The city has a rich street culture, a thriving arts scene and the central business district is crowded at all times
Melbourne is not the most distinctive of Australia’s cities. It does not have Sydney’s sandy beaches or Brisbane’s rugged, “Crocodile Dundee” appeal. Lying on a flat plain, crossed by a meandering river, it is an urban agglomeration of some 10,000sqkm – six times the size of London and 12 times the size of New York City – consisting of a dense urban core surrounded by sprawling suburbs.
Yet Melbourne often tops international quality-of-life rankings. It has a rich street culture and a thriving arts scene; the central business district (CBD) is crowded at all times, as are the new public spaces created from the conversion of former brownfields, such as Federation Square and the South Wharf area along the Yarra River.
The story of Melbourne’s success can be traced to a municipal master plan and one of its main proponents, Rob Adams. Born in Zimbabwe, Adams studied architecture at the University of Cape Town, where he developed a singular concept that would turn him into a key player in the transformation of Melbourne.
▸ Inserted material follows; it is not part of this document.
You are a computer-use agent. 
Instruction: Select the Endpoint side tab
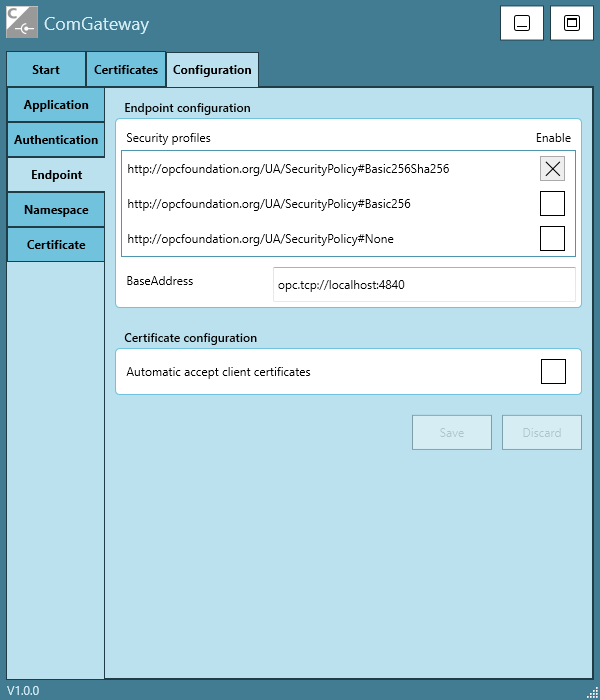point(56,175)
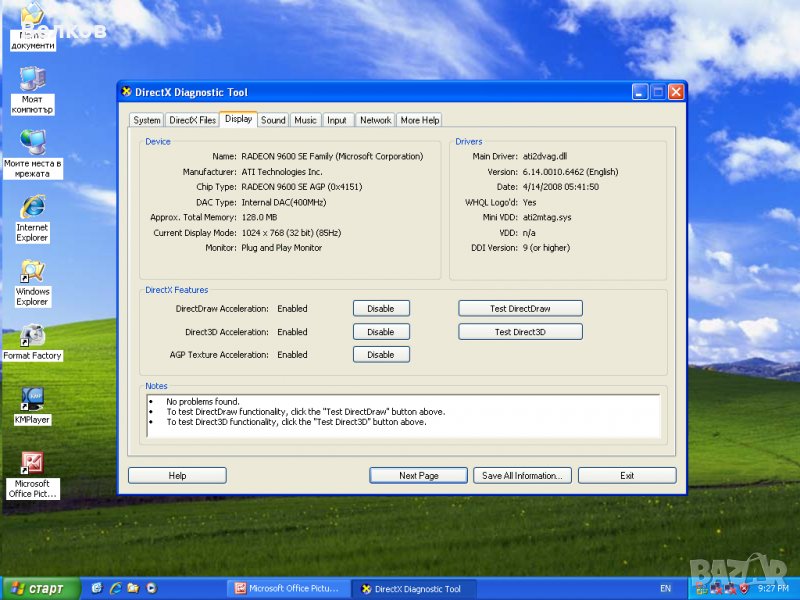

During Adams’ time in Cape Town in the late 1960s, the university was preparing for a significant expansion of its student body and faculty. The typical approach would have been to extend the physical campus by creating new buildings or enlarging existing ones. But perhaps out of concern about protecting the university’s identity, or simply due to the topographical constraints of its location on the slopes of Table Mountain, the administration instead opted for an unprecedented solution: to expand across time rather than across space. By adding evening classes and adjusting the academic calendar, the university increased its capacity without becoming physically larger.
Having witnessed this process as a student, Adams was eager to bring the rescheduling ethos to the urban environment. When he arrived in Melbourne in 1983 to work in the municipal administration, the city was struggling. The CBD, in particular, had been reduced to a ghost town by economic uncertainty and mass emigration. To change the city’s trajectory, Adams recalled the principle of rescheduling he had learned at university. At the time, Melbourne’s CBD infrastructure was active only from Monday to Friday, from around 9am to 5pm. This limited period seemed natural – it was the norm for business districts around the world, owing to the modernist urban planning dogmas of strictly separated functional neighborhoods. But Adams wondered if this setup made the best use of the city’s resources.
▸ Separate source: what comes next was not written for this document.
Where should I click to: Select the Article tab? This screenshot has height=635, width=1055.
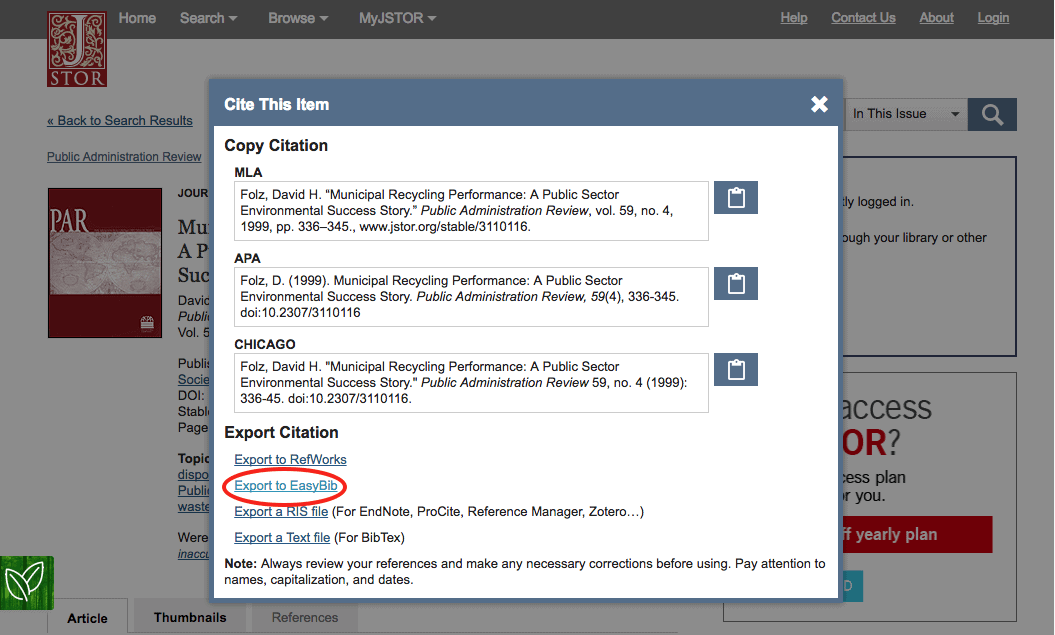point(88,618)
Encouraged by Adams, following the property market crash of the late 1980s, Melbourne began converting empty office buildings into new residences and reimagined cultural spaces – rescheduling the stagnant district. Over the course of a few years, the face of the CBD began to change. Increasingly, it was occupied at every hour, every day of the week. The transformation gained international attention in 2002 with the establishment of Federation Square, a huge public event space built on the site of an old railway yard. This 24/7 cultural centre has been an overwhelming success.
Such efficient, frugal interventions can seem inconspicuous – not unlike Melbourne itself. But the lessons of this transformation are at the centre of current urban planning discourse. The twentieth century left us with inefficient peaks-and-troughs urban infrastructure that has disrupted life and harmed residents in ways large and small, from traffic jams to strained electricity grids and overwhelmed hospitals. We can no longer afford to waste resources, given our existential battle against climate change. Rescheduling our cities and increasing their densities and mixture of uses is one of the most powerful ways to make them more sustainable.
Rescheduling 80 hectares of asphalt away from cars by widening footpaths and creating new open spaces also has a key social benefit: increasing the number of interactions between people. When every available square metre is used efficiently throughout the day, it becomes a magnet for sustained human contact. In Melbourne, even the narrow, dimly lit alleys behind Federation Square are bursting with trendy clubs and restaurants, as they can rely on a constant flow of visitors.
Today, equipped with twenty-first-century tools, the heirs of the “Melbourne school” of urban planning can take the process of rescheduling to new levels, making changes as radical as abolishing rush hour itself. After all, a traffic jam is only the predictable consequence of assuming that the entire population should follow the same daily schedule. If urban managers rethink that premise, they could obliterate one of the most hated features of contemporary cities.
To reschedule rush hour into oblivion, we will need to build public digital platforms capable of identifying and rewarding virtuous behaviour – such as peak pricing schemes for toll roads and electric grids. The flexibility of remote work, which has grown enormously in the wake of the Covid-19 pandemic, could help accelerate the transition to a truly rescheduled city, in which individual behaviours no longer have to follow an identical choreography. Some employees could go to the office at 9am; others could join a morning meeting via video call and arrive at 11am. Rush hour could be smoothed away.
If this vision is realised, our cities will become not only more sustainable but more sociable and less clogged. And we will have the powerful paradigm established by Melbourne under Adams’ multi-decade stewardship to thank for it.
— Project Syndicate
Carlo Ratti, director of the Senseable City Lab at MIT, is co-founder of the international design and innovation office Carlo Ratti Associati.